• **Given records**

══════════

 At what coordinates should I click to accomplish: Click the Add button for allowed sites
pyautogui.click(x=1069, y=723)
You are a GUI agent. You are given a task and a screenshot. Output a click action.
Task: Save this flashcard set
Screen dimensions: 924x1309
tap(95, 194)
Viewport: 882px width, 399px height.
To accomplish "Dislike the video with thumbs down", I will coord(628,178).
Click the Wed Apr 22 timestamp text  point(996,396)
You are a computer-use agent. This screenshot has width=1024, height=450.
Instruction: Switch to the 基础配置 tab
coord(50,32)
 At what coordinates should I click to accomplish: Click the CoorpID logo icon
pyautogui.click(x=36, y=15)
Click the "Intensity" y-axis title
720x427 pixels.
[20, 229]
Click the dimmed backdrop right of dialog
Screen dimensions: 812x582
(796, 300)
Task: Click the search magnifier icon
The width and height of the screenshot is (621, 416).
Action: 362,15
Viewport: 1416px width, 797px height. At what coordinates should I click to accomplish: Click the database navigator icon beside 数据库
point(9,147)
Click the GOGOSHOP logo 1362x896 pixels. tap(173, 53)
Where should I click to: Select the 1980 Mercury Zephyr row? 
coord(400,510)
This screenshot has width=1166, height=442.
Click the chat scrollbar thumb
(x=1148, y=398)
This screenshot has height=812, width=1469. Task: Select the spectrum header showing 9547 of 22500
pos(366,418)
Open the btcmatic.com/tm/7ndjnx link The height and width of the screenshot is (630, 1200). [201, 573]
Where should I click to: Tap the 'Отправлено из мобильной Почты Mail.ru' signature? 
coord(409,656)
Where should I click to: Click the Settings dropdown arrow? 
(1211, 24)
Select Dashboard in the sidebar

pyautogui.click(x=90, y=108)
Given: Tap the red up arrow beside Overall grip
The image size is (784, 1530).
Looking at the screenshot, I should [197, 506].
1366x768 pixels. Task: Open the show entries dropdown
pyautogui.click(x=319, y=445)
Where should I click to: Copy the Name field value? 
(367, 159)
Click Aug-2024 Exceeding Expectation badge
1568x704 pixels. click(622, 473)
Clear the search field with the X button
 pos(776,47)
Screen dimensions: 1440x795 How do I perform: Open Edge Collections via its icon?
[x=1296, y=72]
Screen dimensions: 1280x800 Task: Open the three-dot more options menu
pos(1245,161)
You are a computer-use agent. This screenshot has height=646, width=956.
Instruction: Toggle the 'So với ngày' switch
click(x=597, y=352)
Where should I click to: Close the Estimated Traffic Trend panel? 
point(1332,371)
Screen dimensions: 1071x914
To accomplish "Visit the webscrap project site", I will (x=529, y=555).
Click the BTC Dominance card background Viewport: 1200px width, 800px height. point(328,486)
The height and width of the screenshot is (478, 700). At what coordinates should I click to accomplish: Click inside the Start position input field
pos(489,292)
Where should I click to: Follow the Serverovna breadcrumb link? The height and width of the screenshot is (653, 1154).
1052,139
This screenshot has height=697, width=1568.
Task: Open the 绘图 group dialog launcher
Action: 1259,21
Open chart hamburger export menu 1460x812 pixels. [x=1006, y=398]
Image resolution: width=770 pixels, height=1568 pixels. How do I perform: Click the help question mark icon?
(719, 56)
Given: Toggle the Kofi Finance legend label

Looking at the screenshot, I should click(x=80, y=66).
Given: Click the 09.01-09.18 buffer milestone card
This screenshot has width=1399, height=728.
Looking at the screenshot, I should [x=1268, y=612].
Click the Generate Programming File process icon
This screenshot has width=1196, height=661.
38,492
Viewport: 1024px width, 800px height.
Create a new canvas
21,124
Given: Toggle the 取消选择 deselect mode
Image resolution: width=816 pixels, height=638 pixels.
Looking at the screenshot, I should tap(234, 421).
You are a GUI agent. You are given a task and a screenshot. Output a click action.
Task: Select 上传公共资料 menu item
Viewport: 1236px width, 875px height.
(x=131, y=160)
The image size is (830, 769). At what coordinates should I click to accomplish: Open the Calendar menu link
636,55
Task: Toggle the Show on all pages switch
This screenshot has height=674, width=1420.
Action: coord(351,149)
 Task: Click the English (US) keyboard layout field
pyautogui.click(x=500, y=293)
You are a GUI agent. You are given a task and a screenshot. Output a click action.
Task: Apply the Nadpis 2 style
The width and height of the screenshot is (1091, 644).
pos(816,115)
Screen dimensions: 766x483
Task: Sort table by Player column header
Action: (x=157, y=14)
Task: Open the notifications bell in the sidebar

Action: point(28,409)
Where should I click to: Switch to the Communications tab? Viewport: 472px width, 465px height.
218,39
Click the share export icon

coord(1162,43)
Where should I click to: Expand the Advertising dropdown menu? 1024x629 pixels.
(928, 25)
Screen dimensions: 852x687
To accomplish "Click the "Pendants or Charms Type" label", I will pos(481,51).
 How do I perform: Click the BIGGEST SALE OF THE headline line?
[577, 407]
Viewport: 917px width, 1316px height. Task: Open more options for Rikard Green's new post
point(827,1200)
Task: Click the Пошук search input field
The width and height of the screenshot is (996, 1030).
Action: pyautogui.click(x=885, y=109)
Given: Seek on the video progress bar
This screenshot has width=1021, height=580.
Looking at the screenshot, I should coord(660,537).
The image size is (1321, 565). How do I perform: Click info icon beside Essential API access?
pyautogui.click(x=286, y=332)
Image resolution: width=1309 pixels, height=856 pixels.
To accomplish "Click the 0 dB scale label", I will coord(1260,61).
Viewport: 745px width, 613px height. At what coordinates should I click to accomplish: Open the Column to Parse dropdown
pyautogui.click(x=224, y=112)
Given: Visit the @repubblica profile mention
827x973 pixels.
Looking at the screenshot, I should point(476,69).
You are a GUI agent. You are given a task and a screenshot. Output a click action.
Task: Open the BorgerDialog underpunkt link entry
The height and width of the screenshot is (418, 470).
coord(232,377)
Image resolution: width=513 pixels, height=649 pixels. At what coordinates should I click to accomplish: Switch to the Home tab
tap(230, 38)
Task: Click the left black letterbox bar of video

══════════

• **Work instruction**
Give the number of lines that include the word "will" in the listing. Nothing else belongs in the reply.

• **Response to this task**
4